Programmer Shigeki Morimoto claims he snuck Mew into the game at the eleventh hour. Two weeks before the first Pokémon titles were released, he’s said, he added the infamous feline to the game unofficially in a remaining parcel of space, even though the production team had already completed its final checks. As a result, players could collect the secret Pokémon using an in-game glitch through a few different methods.
11. ...AND MAY HAVE TWO CLONES (ONE OF WHICH PRECEDES IT IN POKÉDEX).
Mewtwo, listed as #150 in the Pokédex character roster, is a clone of Mew, who took the #151 spot as a secret Pokémon. However, fans have also speculated that Ditto—another genderless Pokémon that weighs the same as Mew, has the same base stats, has near-identical coloring, and can also Transform innately—is a "failed" clone of Mew. Ditto is also known to hang out with Mewtwo and on Cinnabar Island in a mansion where Mew was supposedly experimented on.
12. NINTENDO DIDN’T THINK THE GAME WOULD SUCCEED ...
Nintendo had turned down the plans for Pocket Monsters—first called Capsule Monsters while in development by Tajiri at Game Freak—several times before Shigeru Miyamoto (of Mario Bros., Donkey Kong, Legend of Zelda, and Star Fox fame) got involved and became a proponent of the game.

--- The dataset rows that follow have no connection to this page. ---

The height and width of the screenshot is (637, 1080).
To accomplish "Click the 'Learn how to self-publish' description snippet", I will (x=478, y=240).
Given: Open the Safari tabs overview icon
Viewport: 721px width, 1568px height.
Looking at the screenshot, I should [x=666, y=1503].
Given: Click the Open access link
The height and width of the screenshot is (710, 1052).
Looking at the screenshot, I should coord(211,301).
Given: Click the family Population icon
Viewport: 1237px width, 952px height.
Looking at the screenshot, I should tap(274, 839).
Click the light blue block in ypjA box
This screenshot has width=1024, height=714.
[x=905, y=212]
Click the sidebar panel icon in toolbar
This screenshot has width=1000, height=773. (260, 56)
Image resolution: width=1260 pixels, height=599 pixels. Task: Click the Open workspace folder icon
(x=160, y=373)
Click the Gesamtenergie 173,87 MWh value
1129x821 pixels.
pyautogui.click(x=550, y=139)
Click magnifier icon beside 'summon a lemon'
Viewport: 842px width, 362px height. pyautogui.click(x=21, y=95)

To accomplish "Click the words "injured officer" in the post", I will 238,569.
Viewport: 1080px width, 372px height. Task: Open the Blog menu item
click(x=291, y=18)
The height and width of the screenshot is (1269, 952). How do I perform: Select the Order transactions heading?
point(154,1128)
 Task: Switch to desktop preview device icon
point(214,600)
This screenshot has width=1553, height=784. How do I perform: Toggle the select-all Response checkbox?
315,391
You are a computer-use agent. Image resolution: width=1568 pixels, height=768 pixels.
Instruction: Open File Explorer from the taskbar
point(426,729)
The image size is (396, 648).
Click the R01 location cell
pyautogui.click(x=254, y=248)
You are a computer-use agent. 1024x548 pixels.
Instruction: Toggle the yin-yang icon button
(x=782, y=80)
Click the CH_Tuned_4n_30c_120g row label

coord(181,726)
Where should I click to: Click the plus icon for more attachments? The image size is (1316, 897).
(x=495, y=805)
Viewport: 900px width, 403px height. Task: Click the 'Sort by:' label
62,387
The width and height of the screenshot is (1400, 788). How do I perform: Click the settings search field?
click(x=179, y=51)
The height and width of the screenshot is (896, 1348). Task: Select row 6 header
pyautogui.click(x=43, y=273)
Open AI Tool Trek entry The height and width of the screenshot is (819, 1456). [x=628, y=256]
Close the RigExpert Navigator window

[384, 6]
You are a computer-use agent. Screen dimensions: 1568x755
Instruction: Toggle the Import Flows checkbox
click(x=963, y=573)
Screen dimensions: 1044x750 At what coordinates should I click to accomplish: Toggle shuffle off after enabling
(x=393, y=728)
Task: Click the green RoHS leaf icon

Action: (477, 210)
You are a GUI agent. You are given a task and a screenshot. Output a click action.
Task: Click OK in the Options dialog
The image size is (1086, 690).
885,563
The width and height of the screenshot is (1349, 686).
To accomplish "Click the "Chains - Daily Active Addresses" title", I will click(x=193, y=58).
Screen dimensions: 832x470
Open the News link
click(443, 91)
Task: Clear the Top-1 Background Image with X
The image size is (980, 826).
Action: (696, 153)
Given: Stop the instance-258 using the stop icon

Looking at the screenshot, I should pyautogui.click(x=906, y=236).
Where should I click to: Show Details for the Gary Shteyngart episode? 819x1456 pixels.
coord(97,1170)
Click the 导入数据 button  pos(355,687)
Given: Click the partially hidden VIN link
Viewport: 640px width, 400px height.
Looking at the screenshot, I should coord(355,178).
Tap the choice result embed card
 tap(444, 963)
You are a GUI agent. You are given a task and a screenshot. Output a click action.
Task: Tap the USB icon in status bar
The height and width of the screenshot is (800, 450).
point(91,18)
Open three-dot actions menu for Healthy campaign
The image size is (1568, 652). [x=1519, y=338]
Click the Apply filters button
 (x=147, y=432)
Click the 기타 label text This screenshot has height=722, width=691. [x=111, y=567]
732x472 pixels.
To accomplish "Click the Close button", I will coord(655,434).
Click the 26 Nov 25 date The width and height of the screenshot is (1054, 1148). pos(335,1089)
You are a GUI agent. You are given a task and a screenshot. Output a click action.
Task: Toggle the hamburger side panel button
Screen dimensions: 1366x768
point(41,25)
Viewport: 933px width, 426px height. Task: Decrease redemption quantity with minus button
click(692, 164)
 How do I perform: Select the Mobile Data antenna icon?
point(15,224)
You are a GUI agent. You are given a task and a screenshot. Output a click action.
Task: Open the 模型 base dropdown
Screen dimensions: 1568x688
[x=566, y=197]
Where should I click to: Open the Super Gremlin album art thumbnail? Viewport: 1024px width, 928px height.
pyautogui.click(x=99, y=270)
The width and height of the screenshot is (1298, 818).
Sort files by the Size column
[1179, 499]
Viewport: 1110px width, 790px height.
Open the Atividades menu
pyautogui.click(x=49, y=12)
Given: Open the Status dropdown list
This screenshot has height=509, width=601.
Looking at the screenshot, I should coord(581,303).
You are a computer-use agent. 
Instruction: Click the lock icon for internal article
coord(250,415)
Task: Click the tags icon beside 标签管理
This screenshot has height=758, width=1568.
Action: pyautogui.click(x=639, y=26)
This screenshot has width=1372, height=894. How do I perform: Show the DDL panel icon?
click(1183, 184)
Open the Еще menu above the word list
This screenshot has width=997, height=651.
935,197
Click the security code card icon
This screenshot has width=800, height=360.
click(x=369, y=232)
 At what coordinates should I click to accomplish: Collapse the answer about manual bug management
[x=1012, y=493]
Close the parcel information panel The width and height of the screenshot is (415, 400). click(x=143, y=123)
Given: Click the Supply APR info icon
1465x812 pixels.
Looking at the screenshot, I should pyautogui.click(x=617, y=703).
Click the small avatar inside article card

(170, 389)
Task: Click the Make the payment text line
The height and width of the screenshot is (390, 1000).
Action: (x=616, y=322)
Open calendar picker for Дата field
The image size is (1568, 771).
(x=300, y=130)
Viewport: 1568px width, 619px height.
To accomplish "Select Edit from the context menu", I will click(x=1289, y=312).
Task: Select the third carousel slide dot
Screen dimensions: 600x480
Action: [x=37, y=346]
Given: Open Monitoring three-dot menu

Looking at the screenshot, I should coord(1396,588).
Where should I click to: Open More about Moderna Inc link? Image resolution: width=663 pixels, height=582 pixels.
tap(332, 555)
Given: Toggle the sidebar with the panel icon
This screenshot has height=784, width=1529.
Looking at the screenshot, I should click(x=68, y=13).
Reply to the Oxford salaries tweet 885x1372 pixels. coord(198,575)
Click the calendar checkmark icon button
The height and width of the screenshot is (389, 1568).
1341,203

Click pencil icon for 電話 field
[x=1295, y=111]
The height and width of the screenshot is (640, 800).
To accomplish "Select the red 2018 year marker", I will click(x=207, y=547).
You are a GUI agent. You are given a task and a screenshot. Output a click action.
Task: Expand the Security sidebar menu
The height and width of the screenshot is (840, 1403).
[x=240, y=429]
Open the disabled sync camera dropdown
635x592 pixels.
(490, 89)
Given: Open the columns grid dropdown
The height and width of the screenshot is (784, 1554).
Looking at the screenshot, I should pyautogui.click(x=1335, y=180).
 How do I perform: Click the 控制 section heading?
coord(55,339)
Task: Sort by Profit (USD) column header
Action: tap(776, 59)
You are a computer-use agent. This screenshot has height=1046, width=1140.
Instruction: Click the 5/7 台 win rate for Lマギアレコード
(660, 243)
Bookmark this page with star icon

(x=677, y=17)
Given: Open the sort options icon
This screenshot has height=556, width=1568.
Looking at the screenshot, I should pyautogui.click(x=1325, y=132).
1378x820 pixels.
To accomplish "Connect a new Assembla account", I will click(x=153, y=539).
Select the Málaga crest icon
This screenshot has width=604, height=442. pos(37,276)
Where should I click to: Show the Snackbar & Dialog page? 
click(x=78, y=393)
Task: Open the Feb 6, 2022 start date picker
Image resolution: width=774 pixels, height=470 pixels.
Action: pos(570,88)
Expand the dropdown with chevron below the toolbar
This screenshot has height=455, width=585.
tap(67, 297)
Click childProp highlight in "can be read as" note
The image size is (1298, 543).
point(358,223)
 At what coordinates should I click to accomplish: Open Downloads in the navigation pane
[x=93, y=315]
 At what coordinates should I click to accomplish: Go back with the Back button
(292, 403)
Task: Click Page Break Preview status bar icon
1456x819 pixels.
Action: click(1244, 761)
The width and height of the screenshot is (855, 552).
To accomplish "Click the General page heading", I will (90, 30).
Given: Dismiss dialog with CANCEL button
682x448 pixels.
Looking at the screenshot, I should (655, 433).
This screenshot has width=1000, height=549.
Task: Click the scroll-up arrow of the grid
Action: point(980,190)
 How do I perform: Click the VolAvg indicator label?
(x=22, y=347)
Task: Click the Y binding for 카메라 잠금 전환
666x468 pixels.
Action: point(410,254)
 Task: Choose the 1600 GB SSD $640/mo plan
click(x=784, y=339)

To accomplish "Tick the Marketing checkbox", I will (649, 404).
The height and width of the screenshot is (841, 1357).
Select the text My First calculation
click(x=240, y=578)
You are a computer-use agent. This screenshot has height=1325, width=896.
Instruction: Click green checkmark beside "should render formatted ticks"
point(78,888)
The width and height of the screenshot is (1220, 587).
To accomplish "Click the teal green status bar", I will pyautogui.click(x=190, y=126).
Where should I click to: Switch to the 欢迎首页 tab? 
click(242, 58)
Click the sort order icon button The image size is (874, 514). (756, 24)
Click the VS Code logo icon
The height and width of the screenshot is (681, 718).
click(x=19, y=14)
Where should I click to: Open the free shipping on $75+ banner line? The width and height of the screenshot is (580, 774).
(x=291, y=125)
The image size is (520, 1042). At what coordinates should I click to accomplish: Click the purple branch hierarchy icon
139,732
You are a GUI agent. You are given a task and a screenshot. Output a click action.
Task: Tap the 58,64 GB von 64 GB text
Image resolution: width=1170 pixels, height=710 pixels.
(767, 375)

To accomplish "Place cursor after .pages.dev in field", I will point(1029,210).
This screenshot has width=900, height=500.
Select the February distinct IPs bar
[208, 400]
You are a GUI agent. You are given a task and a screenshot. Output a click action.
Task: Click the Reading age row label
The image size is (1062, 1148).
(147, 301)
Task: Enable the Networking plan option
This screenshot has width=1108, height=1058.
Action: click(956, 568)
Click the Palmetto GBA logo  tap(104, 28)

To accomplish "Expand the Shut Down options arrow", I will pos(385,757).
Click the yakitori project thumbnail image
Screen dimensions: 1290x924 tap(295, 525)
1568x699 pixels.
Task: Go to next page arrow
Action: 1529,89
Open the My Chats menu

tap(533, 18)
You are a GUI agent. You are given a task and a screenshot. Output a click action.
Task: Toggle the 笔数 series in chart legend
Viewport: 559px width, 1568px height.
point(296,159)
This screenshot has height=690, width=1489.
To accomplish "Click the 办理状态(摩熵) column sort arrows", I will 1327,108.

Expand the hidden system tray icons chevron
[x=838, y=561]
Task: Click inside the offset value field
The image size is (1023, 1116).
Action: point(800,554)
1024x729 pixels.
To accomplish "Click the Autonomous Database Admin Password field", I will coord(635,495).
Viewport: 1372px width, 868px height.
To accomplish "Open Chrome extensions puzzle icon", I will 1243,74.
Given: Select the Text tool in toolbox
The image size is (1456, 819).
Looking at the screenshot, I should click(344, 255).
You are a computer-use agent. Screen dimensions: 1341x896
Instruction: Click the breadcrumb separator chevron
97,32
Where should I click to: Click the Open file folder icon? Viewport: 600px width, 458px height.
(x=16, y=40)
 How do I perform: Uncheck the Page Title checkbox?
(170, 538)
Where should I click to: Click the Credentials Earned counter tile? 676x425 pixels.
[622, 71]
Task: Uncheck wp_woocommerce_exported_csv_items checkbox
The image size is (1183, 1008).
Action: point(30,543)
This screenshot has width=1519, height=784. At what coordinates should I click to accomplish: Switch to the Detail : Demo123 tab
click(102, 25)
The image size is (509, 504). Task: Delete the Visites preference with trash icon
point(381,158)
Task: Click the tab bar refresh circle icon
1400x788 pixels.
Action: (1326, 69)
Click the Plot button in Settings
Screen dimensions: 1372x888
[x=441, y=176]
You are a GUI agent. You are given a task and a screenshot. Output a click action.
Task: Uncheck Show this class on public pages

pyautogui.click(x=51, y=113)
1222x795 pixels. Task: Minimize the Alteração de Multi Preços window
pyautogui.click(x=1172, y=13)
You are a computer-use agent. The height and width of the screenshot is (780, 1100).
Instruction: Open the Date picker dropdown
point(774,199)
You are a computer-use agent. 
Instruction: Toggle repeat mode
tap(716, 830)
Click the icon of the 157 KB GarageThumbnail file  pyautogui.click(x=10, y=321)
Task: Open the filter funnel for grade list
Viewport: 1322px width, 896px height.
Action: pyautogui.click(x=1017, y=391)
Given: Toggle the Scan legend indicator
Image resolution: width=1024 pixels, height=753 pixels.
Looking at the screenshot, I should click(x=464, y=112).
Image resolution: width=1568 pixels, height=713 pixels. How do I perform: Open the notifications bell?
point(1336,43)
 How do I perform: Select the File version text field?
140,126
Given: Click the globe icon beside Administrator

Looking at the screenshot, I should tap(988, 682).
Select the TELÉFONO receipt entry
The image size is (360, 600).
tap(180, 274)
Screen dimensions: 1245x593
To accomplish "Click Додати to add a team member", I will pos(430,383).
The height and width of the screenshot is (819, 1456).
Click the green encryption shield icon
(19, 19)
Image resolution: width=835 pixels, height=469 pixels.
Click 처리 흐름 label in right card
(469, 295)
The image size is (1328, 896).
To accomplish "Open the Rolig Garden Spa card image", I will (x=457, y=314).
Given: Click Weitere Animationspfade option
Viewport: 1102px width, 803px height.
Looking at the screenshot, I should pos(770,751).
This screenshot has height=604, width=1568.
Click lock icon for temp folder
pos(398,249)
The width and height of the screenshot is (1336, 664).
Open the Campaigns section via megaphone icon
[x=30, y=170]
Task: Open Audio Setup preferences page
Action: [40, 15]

Once Nintendo was on board, the team had the funding to see development through.
13. ... BUT IT BECAME THE SECOND-MOST SUCCESSFUL FRANCHISE EVER, AND AN ALL-TIME CRITICS’ PICK.
From a financial standpoint, the pint-sized scrappers of the Pokémon franchise have more than pulled their weight. Pokémon is second only to Mario (and right above Final Fantasy) as an all-time top seller, and early games collected the hearts of critics across the board, too. Upon the release of Pokémon Red, the gaming site IGN wrote that the game “isn't just a fad. It's an awesome game worthy of any gamer's Game Boy library,” and that, "Even if you finish the quest, you still might not have all the Pokémon in the game. The challenge to catch 'em all is truly the game's biggest draw." In its review of Pokémon Blue, GameSpot noted that "Under its cuddly exterior, Pokémon is a serious and unique RPG with lots of depth and excellent multiplayer extensions” and “easily one of the best Game Boy games to date."
14. TAJIRI NAMED POKÉMON’S RIVAL CHARACTER AFTER HIS MENTOR.
To thank Shigeru Miyamoto for his help with and support in launching the game, creator Satoshi Tajiri named the default rival in the first-generation Japanese games “Shigeru” (with the games’ protagonist called, of course, “Satoshi”).
15. POKÉMON IS STILL A REAL MONEY MAKER—AND WAS ALSO MADE INTO MONEY.
Next year, the Pokémon franchise will celebrate 20 years of nonstop mini-monster brawling. During that time it’s churned out not only 270 million game units and 21.5 billion cards in 10 languages, but also 18 international seasons of an animated series, 17 feature-length films, and countless toys and other kinds of merchandise. In all, the monsters have raked in $2 billion.
Unlike other bestsellers, however, Pokémon has the rare honor of having been made into actual legal tender. In 2001, the self-governing state of Niue (a South Pacific island nation in free association with New Zealand) printed a special run of $1 coins featuring Pikachu, Meowth, Squirtle, Bulbasaur, and Charmander. Collectors hotly pursue the coins, which sell for $300 apiece or more.